Cinema com Rapadura

OPINIÃO   segunda-feira, 27 de novembro de 2017

6 Dias (2017): Nem sempre a realidade funciona no cinema

Eventos como os de "6 Dias" são frequentes no cinema. É uma situação complicada, envolvendo vidas de civis e decisões do alto escalão da política. Mas alguns casos apenas não são devidamente bem apresentados no cinema.

Não raros são os filmes que nascem de acontecimentos reais. Mesmo desconsiderando cinebiografias, eventos políticos, religiosos ou culturais são tão frequentemente retratados no cinema, que muitas vezes o público nem imagina que tal história tenha de fato acontecido. Porém se engana quem pensa que retratar essas histórias no cinema sempre funciona. O que não diminui a importância (ou relevância) do ocorrido.

O longa “6 Dias”, dirigido por Toa Fraser (“The Dead Lands”) é um desses casos que a realidade não funcionou muito bem no cinema.

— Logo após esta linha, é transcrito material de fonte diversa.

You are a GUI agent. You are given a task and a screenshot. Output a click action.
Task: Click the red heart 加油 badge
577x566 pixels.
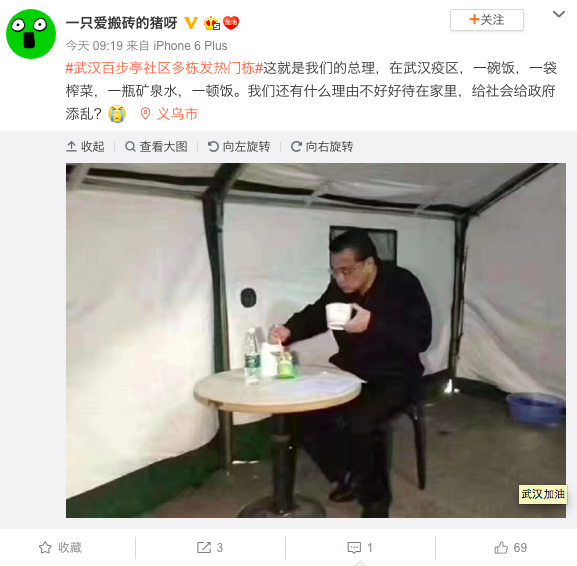pos(231,23)
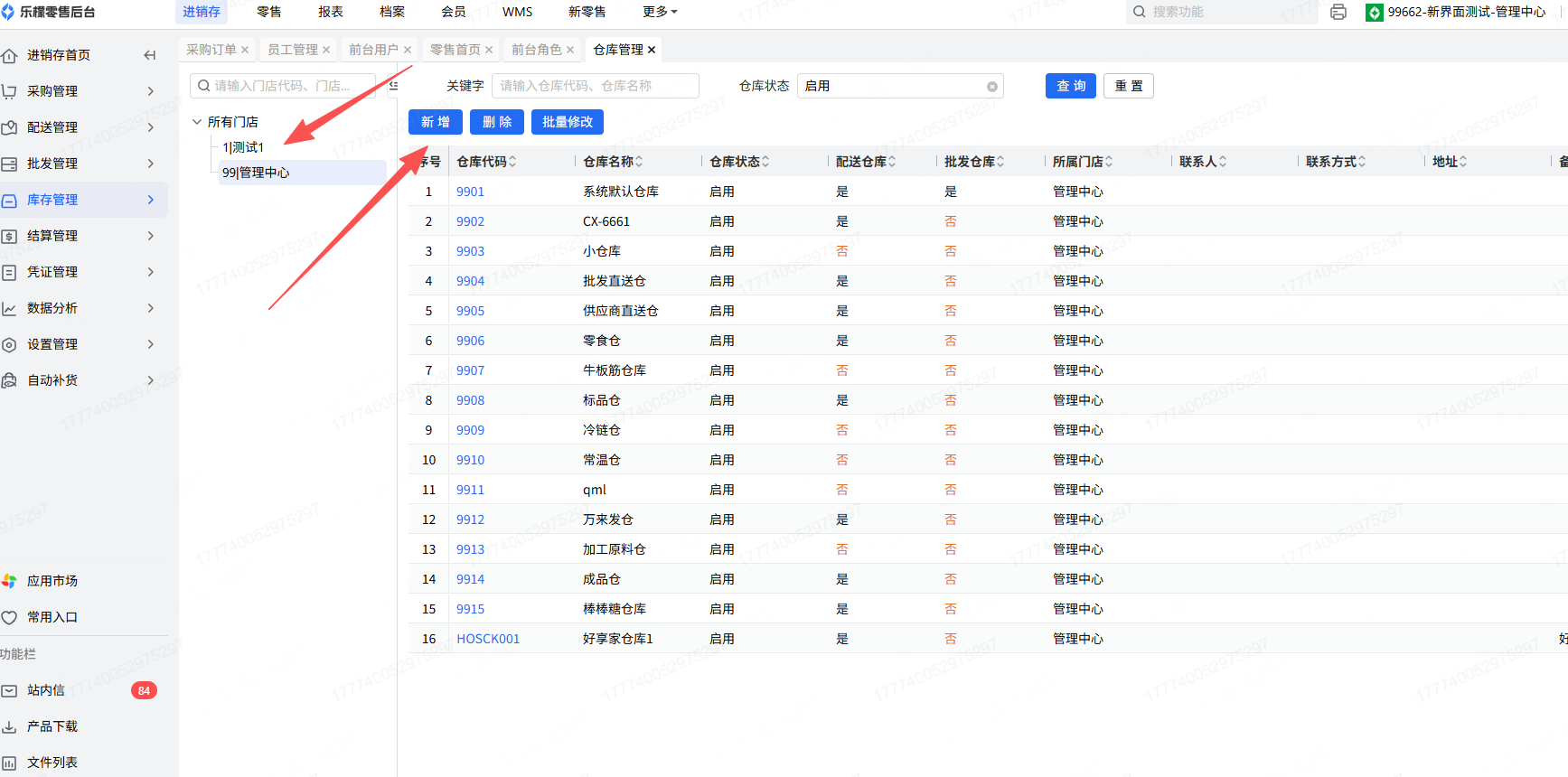The image size is (1568, 777).
Task: Open the 站内信 messages icon
Action: point(9,690)
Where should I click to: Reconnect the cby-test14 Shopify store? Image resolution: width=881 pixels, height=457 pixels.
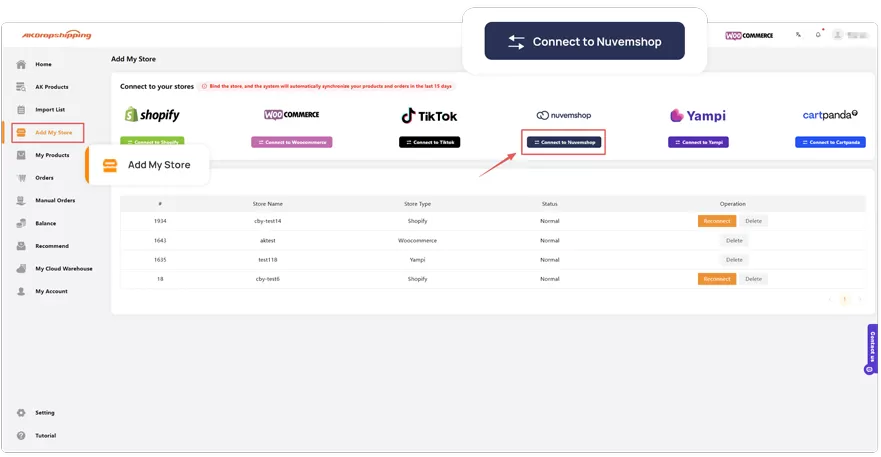point(717,221)
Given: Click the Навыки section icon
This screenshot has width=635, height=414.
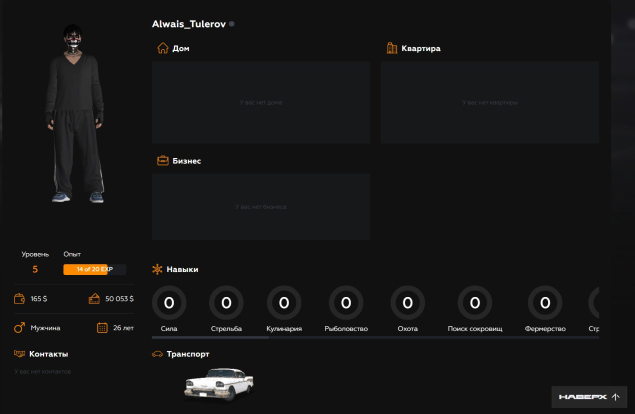Looking at the screenshot, I should (x=157, y=269).
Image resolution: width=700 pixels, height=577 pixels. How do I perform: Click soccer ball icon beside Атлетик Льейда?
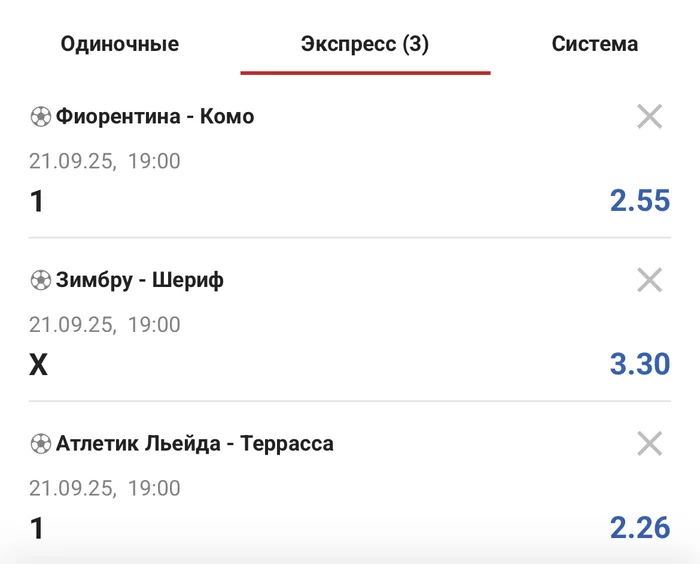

Na trama, um grupo separatista árabe invade a embaixada iraniana em Londres pedindo a libertação de 91 companheiros presos no Irã. Para lidar com a situação, o inspetor chefe da polícia britânica e membro da unidade de negociações, Max Vernon (Mark Strong, “Kingsman: O Círculo Dourado”), é chamado para convencer os terroristas a não executarem nenhum dos reféns. Ao mesmo tempo um grupo de elite do exército britânico se prepara para invadir o local.

Há uma preocupação inicial em estabelecer algumas regras a partir de depoimentos reais. A invasão à embaixada ocorre um ano após Margaret Thatcher tornar-se primeira ministra. As imagens que abrem o filme apresentam o posicionamento de Thatcher com relação ao terrorismo. Também é apresentado uma ação de um grupo de elite no Estados Unidos, numa situação semelhante, mas com um final trágico por erro estratégico. Ambas as informações têm peso no filme, pois afetam diretamente as decisões do negociador e do grupo militar. Dessa forma, a abertura, além de reforçar a ambientação e o realismo, ganha tempo no desenvolvimento que virá a seguir.

O filme tem um início dinâmico e sem muitas enrolações. São apresentados os protagonistas envolvidos nessa situação (os terroristas, o negociador, a jornalista e o grupo especial) de forma muito rápida, mas que, graças a eficiente montagem, explicam muito bem quem é quem e qual o papel dessas pessoas nos eventos. Falta porém o desenvolvimento de alguns. Em especial para a jornalista da BBC, Kate Adie (Abbie Cornish, “Tempestade: Planeta em Fúria”), cujo envolvimento é reforçado ao final, mas durante o filme pouco demonstra sua finalidade. Ela parece ter sido escolhida ao acaso pelo diretor para ganhar destaque entre os demais jornalistas.

Há também uma indefinição no que o filme irá abordar. Por ter vários envolvidos, os eventos entregam diversos núcleos, porém nenhum é devidamente desenvolvido. Ao tentar mostrar todos os lados, o roteiro perde a chance de desenvolver algum vínculo, exceto por Mark Strong. Se a montagem consegue ser dinâmica e funcional ao longo do primeiro ato, nos seguintes ela é mal executada, mudando entre os dias de forma ora confusa, ora apressada. Assim, o filme se preocupa mais em abordar o que acontece do lado de fora da embaixada do que do lado de dentro. Se por um lado isso reforça as difíceis decisões que cada um dos envolvidos precisa tomar, por outro falta uma noção de urgência com a situação interna. Quando o filme finalmente decide criar uma situação de maior tensão entre os reféns e os terroristas, a resolução acaba sendo rápida demais.

Cabe apenas o devido destaque à participação de Mark Strong como o negociador. O ator consegue entregar o conflito pessoal de alguém que procura resolver a situação com o menor número possível de mortes de ambos os lados. No momento derradeiro, no último contato com os terroristas – e tendo conhecimento das consequências do que está fazendo – Strong consegue mudar tanto a expressão quanto o tom de vocês, numa das melhores sequências do filme.

Dessa forma, “6 Dias” é um filme que não consegue entregar a verdadeira urgência dos acontecimentos. Seja pela transição entre um dia e outro, seja pela precariedade do roteiro com alguns personagens, falta tensão ao filme. Há um ou outro momento que se destacam, mas na conclusão, é possível se perguntar se está era realmente uma boa história para se adaptar.